Una questione di diritto e non di muscoli: il “caso” Cospito e la possibile soluzione (indiretta) della Corte Costituzionale sul 41 bis

In considerazione dell’interesse mediatico della vicenda (relativa al procedimento nei confronti di Alfredo Cospito e allo sciopero della fame attuato dal medesimo in regime di 41 bis O.P.) si ritiene utile la pubblicazione dell’ordinanza con cui la seconda sezione penale della Corte d’Assise d’Appello di Torino ha sollevato questione di legittimità costituzionale dell’art. 69 comma 4 C.P.

Nella formulazione vigente a seguito dell’entrata in vigore dell’art. 3 della legge n. 251 del 2005, l’art. 69 comma 4 C.P., relativamente al delitto punito dall’art. 285 C.P., prevede il divieto di prevalenza della circostanza attenuante di cui all’art. 311 C.P. sulla recidiva di cui all’art. 99 comma 4 C.P.

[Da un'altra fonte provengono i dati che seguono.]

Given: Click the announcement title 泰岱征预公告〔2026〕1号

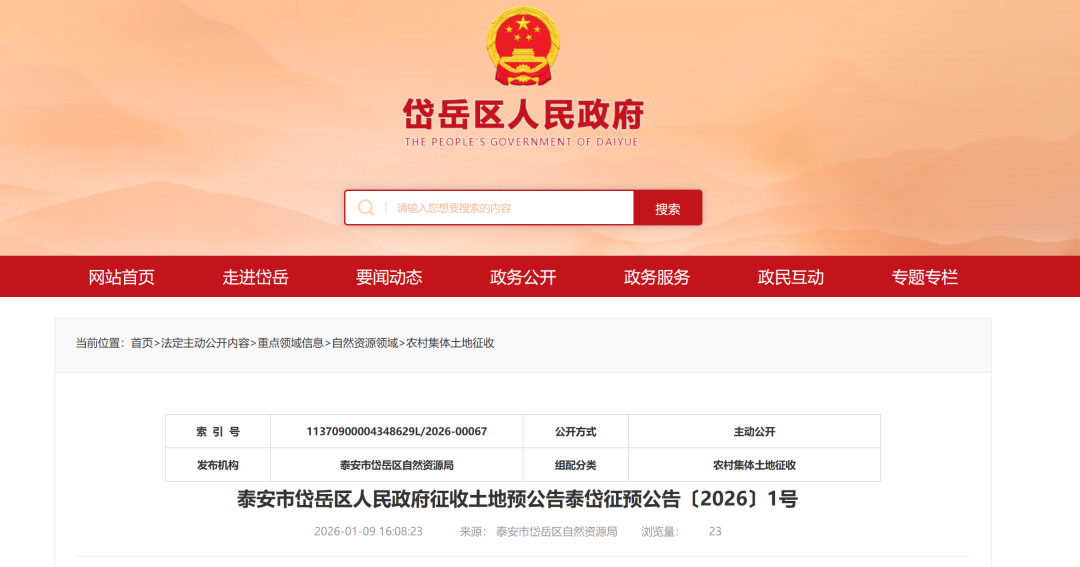Looking at the screenshot, I should (x=517, y=499).
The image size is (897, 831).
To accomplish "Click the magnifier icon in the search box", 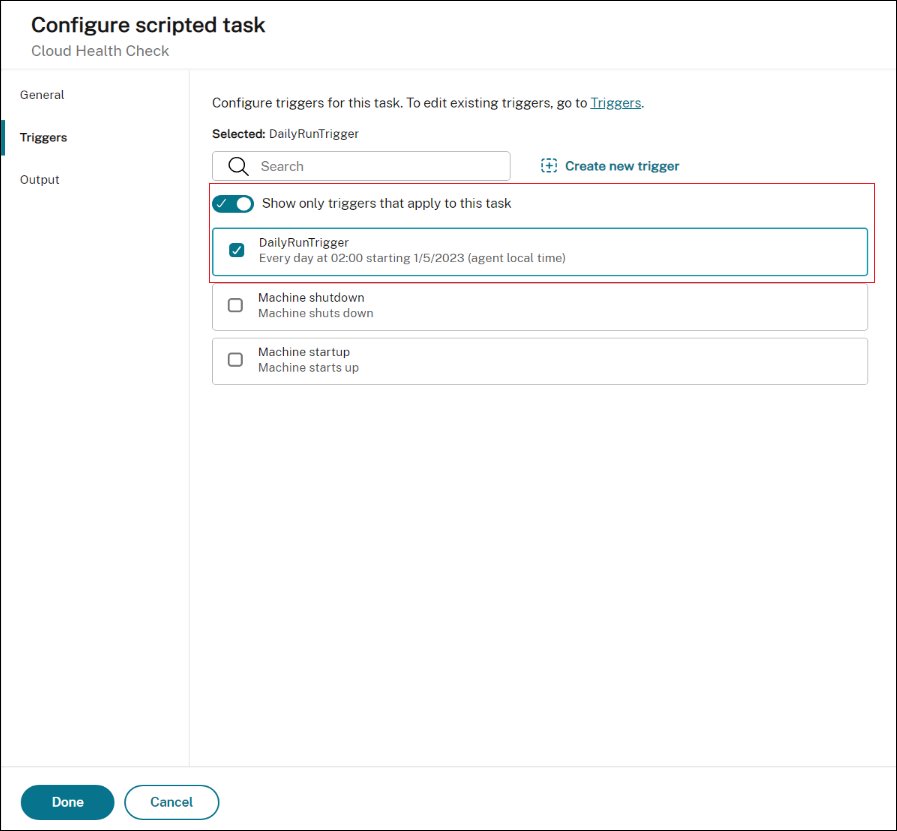I will (x=238, y=166).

Quanto alla posizione di Alfredo Cospito, la Cassazione lo ha già dichiarato recidivo reiterato con valutazione ormai coperta dal giudicato, assume pertanto valore decisivo la valutazione circa la possibilità di applicazione o meno dell’art. 311 C.P. che prevede che «le pene comminate per i delitti preveduti da questo titolo sono diminuite quando per la natura, la specie, i mezzi, le modalità o circostanze dell’azione, ovvero per la particolare tenuità del danno o del pericolo, il fatto risulti di lieve entità».

Nel caso di specie, infatti, l’imputato risponde in concorso del delitto di strage al fine di attentare alla sicurezza dello Stato in relazione a due ordigni esplosivi temporizzati (500 grammi di polvere pirica ciascuno) collocati nei pressi dell’ex caserma dei Carabinieri di Fossano; nell’attentato non vi sono stati né morti, né feriti.

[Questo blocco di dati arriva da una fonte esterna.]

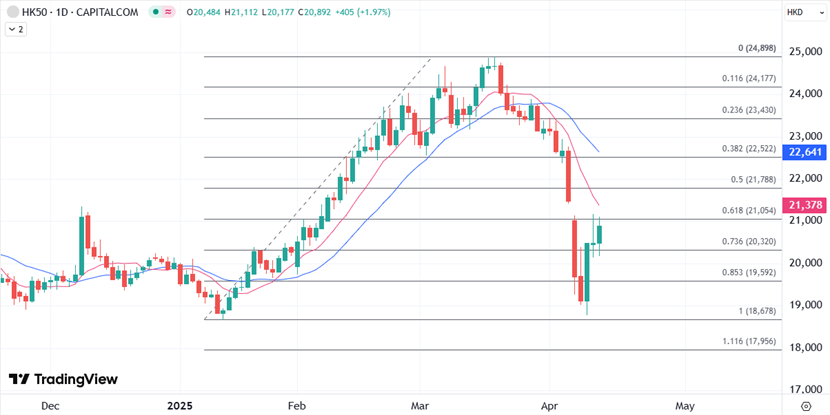
Task: Click the 25,000 mark on the price scale
Action: click(x=807, y=52)
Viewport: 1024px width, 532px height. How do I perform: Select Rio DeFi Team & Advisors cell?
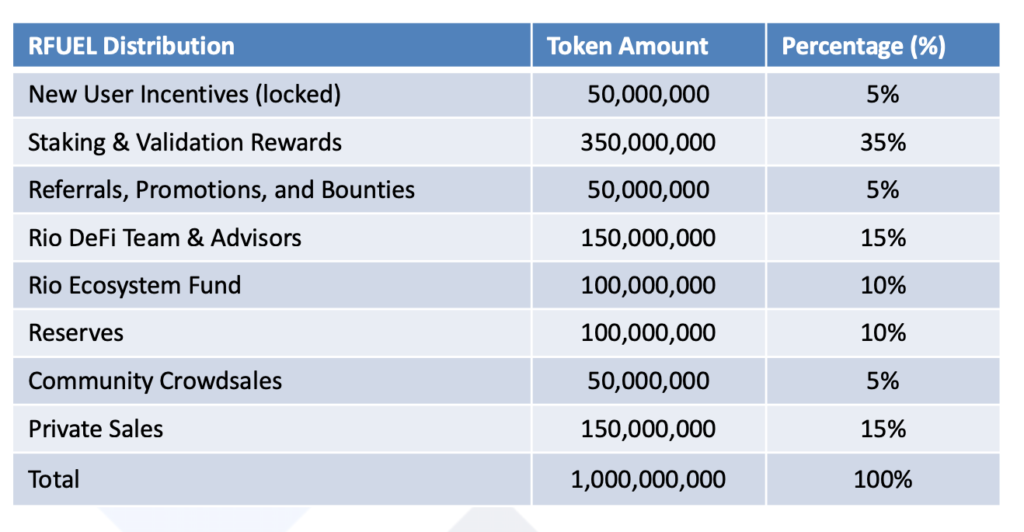(x=272, y=238)
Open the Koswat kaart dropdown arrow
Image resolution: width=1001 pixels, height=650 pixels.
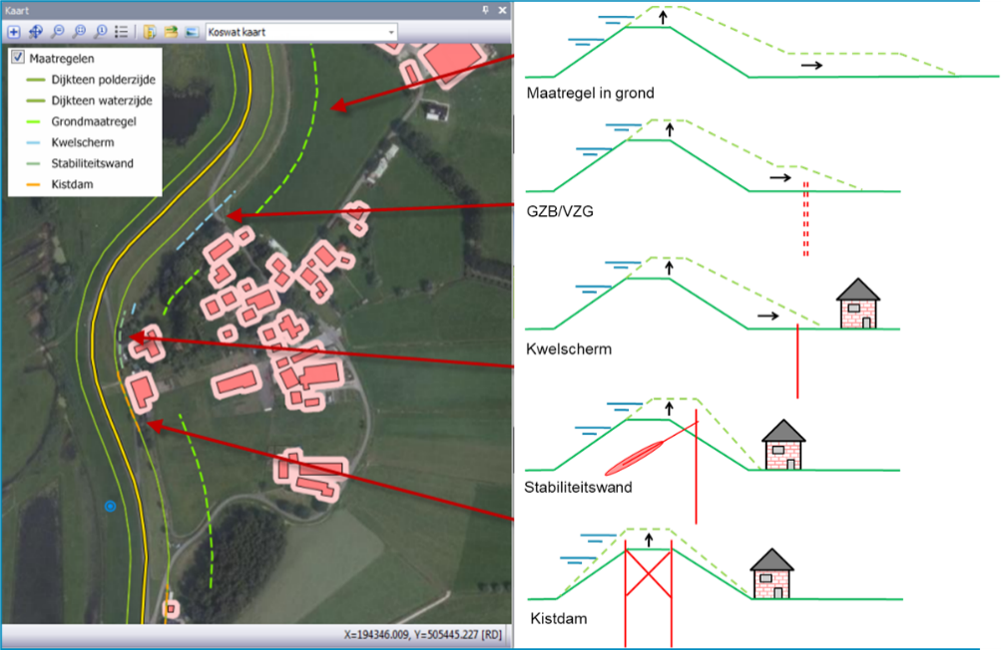(x=391, y=32)
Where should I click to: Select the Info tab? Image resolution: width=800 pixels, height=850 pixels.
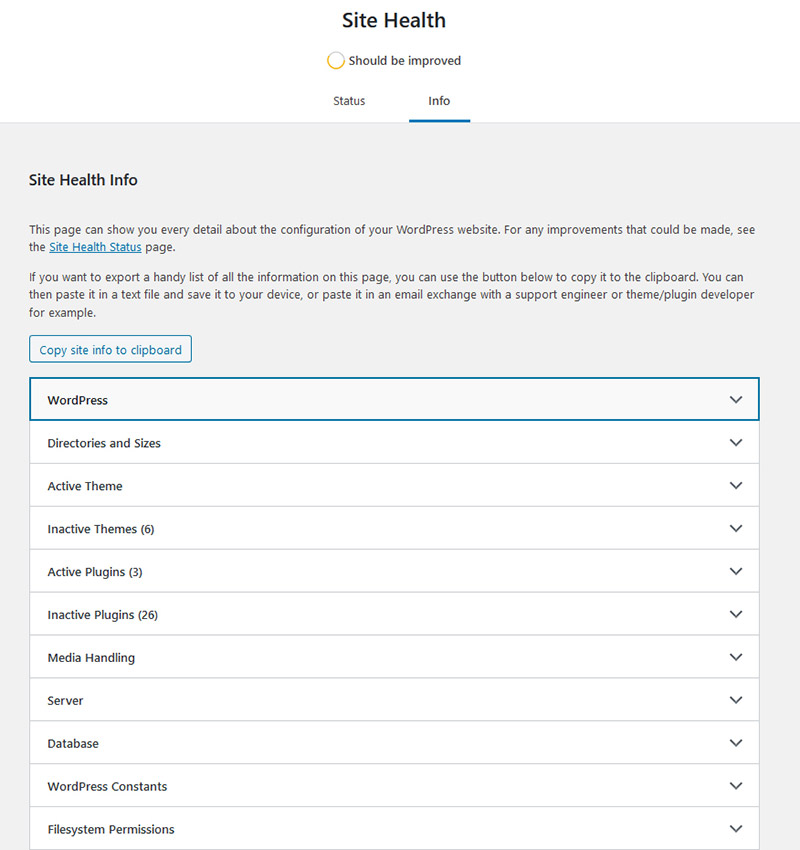point(439,101)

In altri termini, la Corte che deve giudicare Cospito ha rimesso gli atti alla Consulta ritenendo irragionevole che il codice penale preveda sempre e comunque la pena dell’ergastolo per il delitto di strage a prescindere dalla condotta posta in essere e soprattutto dai suoi effetti.

Affermando la prevalenza della circostanza attenuante prevista dall’art. 311 C.P. sulla recidiva ex art. 99 comma 4 C.P., infatti, «potrebbe trovare applicazione il disposto dell’art. 65 comma 1 n. 2 C.P. Discende da questa premessa che il reato più grave fra quelli di cui l’odierno imputato è stato ritenuto responsabile (per cui sussiste il vincolo della continuazione con quelli di associazione con finalità di terrorismo, fabbricazione, detenzione e porto d’armi ed esplosivi a fini di terrorismo, attentato per finalità terroristiche ed istigazione a delinquere) non sarebbe più punito con l’ergastolo, bensì con una pena di durata compresa fra i venti ed i ventiquattro anni di reclusione».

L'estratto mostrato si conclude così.